Coconut Turmeric Curry and Spicy Sausage Sauce: Ben Lippett's Baked Eggs Recipes
Let me explain: the most delicious egg dishes don’t ever hit the oven. Through culinary experiments, realizing that using a cover creates a steamy environment for cooking the egg tops, resulting in perfectly cooked delicately prepared egg with a tender white plus liquid yolk. Direct oven heat from baking is much more aggressive than steam, typically causing to dry everything out and overcook the yolk. Here are two sauce options as a jumping-off point, encouraging customization. Option one involves a straightforward golden coconut sauce, whereas the spicy sausage sauce reimagines traditional spicy eggs, essentially, eggs baked in spicy tomato sauce.
Turmeric Coconut Curry Steamed Eggs (pictured above)
Prep A quick 10 minutes
Cook Just under an hour
Yields Two people
Extra virgin oil
1 onion, peeled and finely chopped
Sea salt
Two garlic cloves, crushed and chopped
10g fresh ginger, minced ginger
1 tbsp ground turmeric
½ tbsp cumin seeds
Curry leaves
200ml coconut milk
Chickpeas
Basil leaves, and additional for topping
Fresh eggs
Fresh chilies, thinly cut, to serve
Use a heavy skillet over medium-high flame. Pour in some oil, incorporate onions seasoned with salt, sauté for several minutes. Mix in garlic, ginger, and spices, let them sizzle, occasionally stirring briefly, then tip in the coconut milk including chickpea can contents. Let it bubble, lower heat to gentle cook, and leave it to tick over for half an hour, when sauce is rich and yellow. Add salt to taste, mix in fresh basil.

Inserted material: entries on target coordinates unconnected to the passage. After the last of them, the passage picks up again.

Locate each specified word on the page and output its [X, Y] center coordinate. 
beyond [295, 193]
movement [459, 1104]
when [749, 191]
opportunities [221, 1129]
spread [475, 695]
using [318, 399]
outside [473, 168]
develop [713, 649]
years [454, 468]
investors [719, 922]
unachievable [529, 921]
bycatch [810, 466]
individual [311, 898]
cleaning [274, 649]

Use the back of a spoon making four indentations in the sauce, break eggs into each. Sprinkle the top of each egg with a little salt, then cover the pan with a lid, simmer over low heat for a few minutes, until egg whites firm with yolks still runny. Turn off stove, finish with a few extra basil leaves and sliced chilies, and serve.
Spicy Sausage Sauce with Tangy Peppers Steamed Eggs
Prep 10 minutes
Cooking time 45 min
Serves Two
Olive oil
Spicy lamb sausages
Harissa paste
Toasted cumin
2 garlic cloves, peeled and thinly sliced
400g good-quality tinned tomatoes
Fine sea salt
Fresh eggs
1 handful pickled peppers, diced
Fresh parsley, diced
3 tbsp thick Greek yoghurt
1 lemon, cut into wedges, to serve
Heat a skillet at moderate temperature. Drizzle olive oil and, once it’s warm, peel sausages and break off pieces into the skillet, like mini balls. Turn down the heat, brown the meat slowly, extracting spicy fats. Roll the merguez pieces around the pan while cooking, so they colour on all sides.
After browning, incorporate harissa, cumin, and garlic to the pot, adjust to moderate flame fry with mixing, for three to four minutes, until aromatic, and the garlic has lost its raw edge. Tip in the tomatoes, salt to taste and bring to a simmer. Turn down the heat to low and simmer slowly for twenty minutes. Sauce will thicken, become richer and darker, while the oils split and rise to the top.
Use the back of a spoon forming wells across base, add eggs individually. Season eggs with a little salt, place lid on pan. Simmer briefly over a low heat, until the whites are set and yolks warmed.
Remove from heat, finish with chopped pickled peppers, herbs, yogurt dollop, and a drizzle of oil, accompanied by lemon.